The legislation would provide relief to small businesses that are subject to meritless litigation by the Occupational Safety and Health Administration (OSHA). Specifically, H.R. 2731 provides that a small business can recover their attorney fees and costs when prevailing in a case brought against it by OSHA. This will help level the playing field between small employers and this agency. Simply stated, federal agencies have enormous taxpayer funded resources with which to prosecute employers. The practical result is that small entities, far "outgunned" by the agencies, are under unfair and intense pressure to settle cases regardless of their merits simply to end financially crushing litigation. This provision will provide some relief from this situation by telling small entities that, if they do successfully defend themselves, they can at least recoup their expenses. Concurrently, OSHA will undoubtedly more carefully consider the merits of bringing a complaint against small employers in the first place—as they well should.
Small businesses can theoretically recover their costs now under the Equal Access to Justice Act (EAJA) when prevailing against an agency. However, EAJA in fact allows an agency to escape payment when the agency's position, although defeated, is "substantially justified." Thus, an employer must, in effect, re-litigate the case even after prevailing on the underlying action. Not surprisingly, studies done by the Government Accounting Office have found that the rewards under EAJA are relatively rare and the Congressional Budget Office has noted, "In practice, it is very difficult for a prevailing party to prove that the U.S. government did not have substantial justification in bringing a claim forward." H.R. 2731 closes loopholes by creating a simple rule that if a small business prevails it is entitled to reimbursement of attorney fees.
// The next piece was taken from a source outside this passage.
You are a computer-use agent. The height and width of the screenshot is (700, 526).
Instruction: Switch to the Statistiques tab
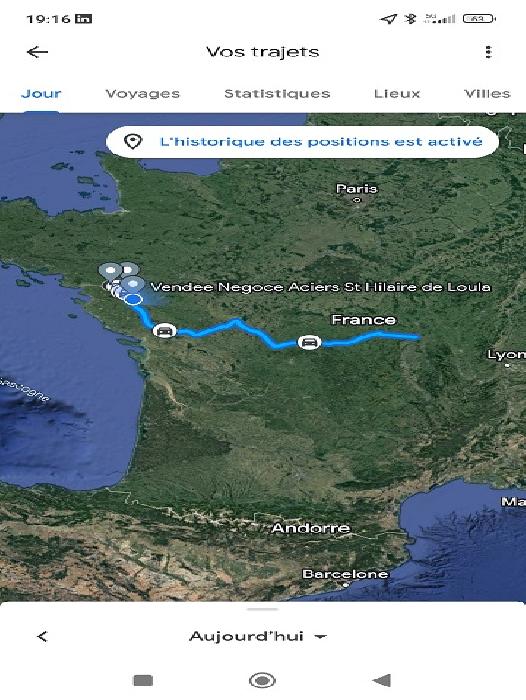[x=277, y=94]
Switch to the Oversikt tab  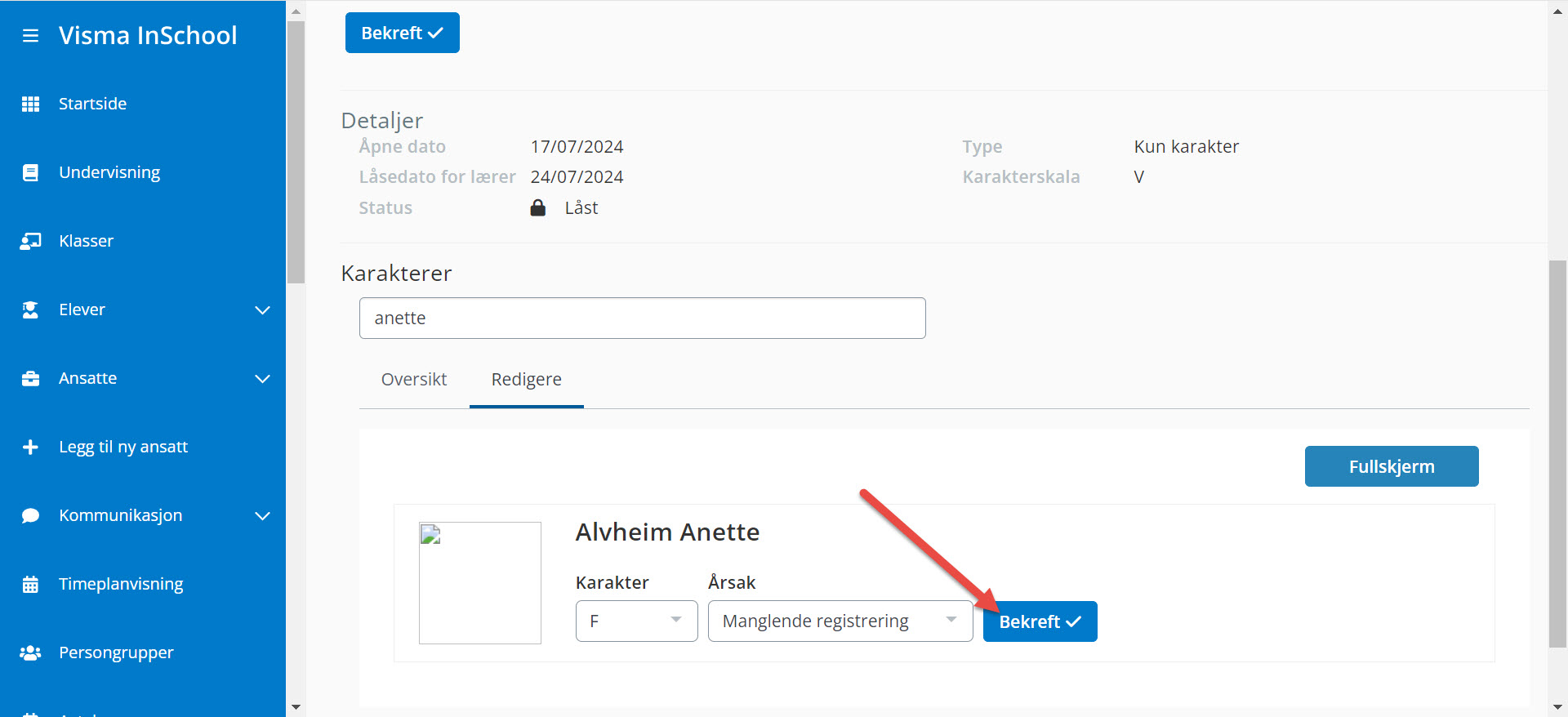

We would ask that the committee reexamine the current threshold for coverage under H.R. 2731—which is 100 employees or less and $1.5 million or less in net worth. This threshold seems unrealistically low and should be raised. The most commonly used definition for "small business" by the Small Business Administration is a business with 500 employees or less and the net worth figure unduly penalizes any small business with machinery and equipment of any appreciable value.
The Occupational Safety and Health Small Employer Access to Justice Act of 2003 is a simple, narrow bill that provides small employers a fighting chance when confronted with charges by well-funded enforcement agencies. The U.S. Chamber has supported similar legislation in the past, and testified in favor of this provision during a hearing held on June 17, 2003. We applaud your efforts on this important issue.